YOUR OBJECTIVE
Output as a JSON list of strings everything from the line containing "Click the text" down to the line containing "tap(241, 296)", one string per line, leaving out blank lines.

PROVIDED DATA
* * * * *

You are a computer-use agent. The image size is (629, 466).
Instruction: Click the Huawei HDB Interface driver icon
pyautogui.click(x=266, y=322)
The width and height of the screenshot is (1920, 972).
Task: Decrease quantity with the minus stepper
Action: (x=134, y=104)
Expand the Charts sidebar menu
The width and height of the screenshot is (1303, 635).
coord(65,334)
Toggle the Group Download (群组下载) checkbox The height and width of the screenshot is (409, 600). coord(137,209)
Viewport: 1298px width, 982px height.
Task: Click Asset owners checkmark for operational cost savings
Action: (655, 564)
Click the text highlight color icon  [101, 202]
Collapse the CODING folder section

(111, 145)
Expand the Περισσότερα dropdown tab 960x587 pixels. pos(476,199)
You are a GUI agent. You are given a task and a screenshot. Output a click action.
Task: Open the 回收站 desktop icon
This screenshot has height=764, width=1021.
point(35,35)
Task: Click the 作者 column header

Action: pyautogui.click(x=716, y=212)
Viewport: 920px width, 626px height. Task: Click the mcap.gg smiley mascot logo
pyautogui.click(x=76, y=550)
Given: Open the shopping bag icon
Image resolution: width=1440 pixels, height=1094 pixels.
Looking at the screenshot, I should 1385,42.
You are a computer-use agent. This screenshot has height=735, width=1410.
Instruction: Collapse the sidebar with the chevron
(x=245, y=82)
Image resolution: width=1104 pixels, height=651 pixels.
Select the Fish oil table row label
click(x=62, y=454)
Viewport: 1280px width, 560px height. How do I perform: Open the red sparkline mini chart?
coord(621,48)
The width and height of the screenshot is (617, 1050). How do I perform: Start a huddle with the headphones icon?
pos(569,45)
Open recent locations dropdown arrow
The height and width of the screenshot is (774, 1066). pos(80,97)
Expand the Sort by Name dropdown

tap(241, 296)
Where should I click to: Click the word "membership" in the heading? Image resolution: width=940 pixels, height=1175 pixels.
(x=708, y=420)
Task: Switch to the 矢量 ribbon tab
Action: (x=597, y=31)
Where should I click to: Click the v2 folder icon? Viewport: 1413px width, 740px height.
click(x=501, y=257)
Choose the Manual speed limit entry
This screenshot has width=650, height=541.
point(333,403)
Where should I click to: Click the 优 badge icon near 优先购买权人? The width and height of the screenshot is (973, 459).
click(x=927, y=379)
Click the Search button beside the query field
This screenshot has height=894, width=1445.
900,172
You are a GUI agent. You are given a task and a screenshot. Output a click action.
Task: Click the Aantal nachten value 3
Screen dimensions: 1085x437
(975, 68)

* * * * *

OUTPUT
[
  "Click the text highlight color icon  [101, 202]",
  "Collapse the CODING folder section",
  "(111, 145)",
  "Expand the Περισσότερα dropdown tab 960x587 pixels. pos(476,199)",
  "You are a GUI agent. You are given a task and a screenshot. Output a click action.",
  "Task: Open the 回收站 desktop icon",
  "This screenshot has height=764, width=1021.",
  "point(35,35)",
  "Task: Click the 作者 column header",
  "Action: pyautogui.click(x=716, y=212)",
  "Viewport: 920px width, 626px height. Task: Click the mcap.gg smiley mascot logo",
  "pyautogui.click(x=76, y=550)",
  "Given: Open the shopping bag icon",
  "Image resolution: width=1440 pixels, height=1094 pixels.",
  "Looking at the screenshot, I should 1385,42.",
  "You are a computer-use agent. This screenshot has height=735, width=1410.",
  "Instruction: Collapse the sidebar with the chevron",
  "(x=245, y=82)",
  "Image resolution: width=1104 pixels, height=651 pixels.",
  "Select the Fish oil table row label",
  "click(x=62, y=454)",
  "Viewport: 1280px width, 560px height. How do I perform: Open the red sparkline mini chart?",
  "coord(621,48)",
  "The width and height of the screenshot is (617, 1050). How do I perform: Start a huddle with the headphones icon?",
  "pos(569,45)",
  "Open recent locations dropdown arrow",
  "The height and width of the screenshot is (774, 1066). pos(80,97)",
  "Expand the Sort by Name dropdown",
  "tap(241, 296)"
]